You need courage to be the boss

You might have noticed a theme in the last few blog posts – toxic staff… You might think I am anti “employees”, but you’d be wrong. The problem does not lie solely with staff, but with who hired them in the first place.

Once someone has been hired, it’s increasingly harder to get rid of them, which is why you need to get rid of them as soon as you realise it’s the right decision. I see it over and over again – toxic staff destroying small businesses.

  • Case #1: A software company had an unproductive ‘receptionist’ who didn’t want to handle a 50% increase in sales. Instead of moving her aside (and possibly getting rid of her), the owner CHOSE to keep her on. Within 12 months, sales went from a robust +50% crashing to an unprofitable -20%. The secretary was then happily doing less and getting paid more with her annual CPI-based raise. How does that make sense?
  • Case #2: Service business needs to have field staff convert sales as part of their job description. Several field-based sales strategies and dedicated tools are developed tested and refined to maximise ROI on client call-outs. Over 6 months, these areĀ  dropped by staff because they unilaterally decide they don’t want to be “in sales”. Sales plummet 40% and field staff go from full-time work to part-time schedules. Everyone loses.
  • Case #3: Consulting company gets online strategies humming with more leads and contracts than ever, tripling sales. Now comes the challenge of delivery… No one steps up to take the lead. Consultant now working 80+ hours/week because she can’t find anyone willing to take up the slack and increase their salary by $50,000+ because they either have no drive or no time availability (external commitments she knew about when she hired them). Because she never hired for future growth, eventually sales slip back down to essentially a salary with marginal tax benefits. She should have kept her “real job” – at least then she wouldn’t be burdened with the administrative headaches!

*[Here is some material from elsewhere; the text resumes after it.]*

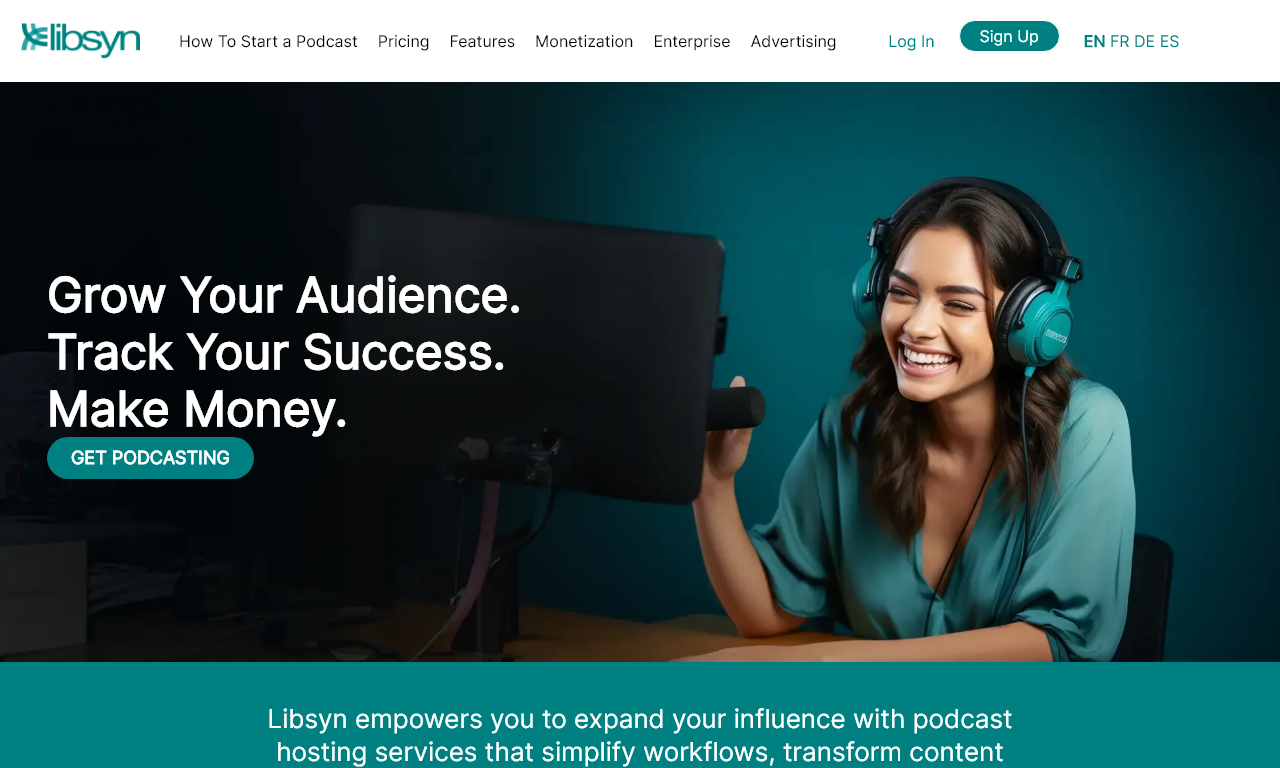
Task: Open the Features navigation item
Action: [482, 41]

Leadership, Making Tough DecisionsWhat are the lessons to be learned from this?

  • Hire the best who will get you from where you are to where you want to be.
  • Once you hire them, train and develop them as much and as quickly as you can. Get their buy-in, don’t just give them FREE training, seminars and programs.
  • Pay them according to their RESULTS, not the time and effort they put in, because that reinforces and rewards unproductive behaviour.
  • Get rid of unproductive staff as soon as you can and hire BETTER replacements based on lessons learned.
  • Have the courage to make the tough decisions – NOT making a decision is a decision made by someone else.

The saddest part of having poor (or terrible) staff is that they eventually leave and that’s when it hits home… How much damage they’ve done – by then it’s too late.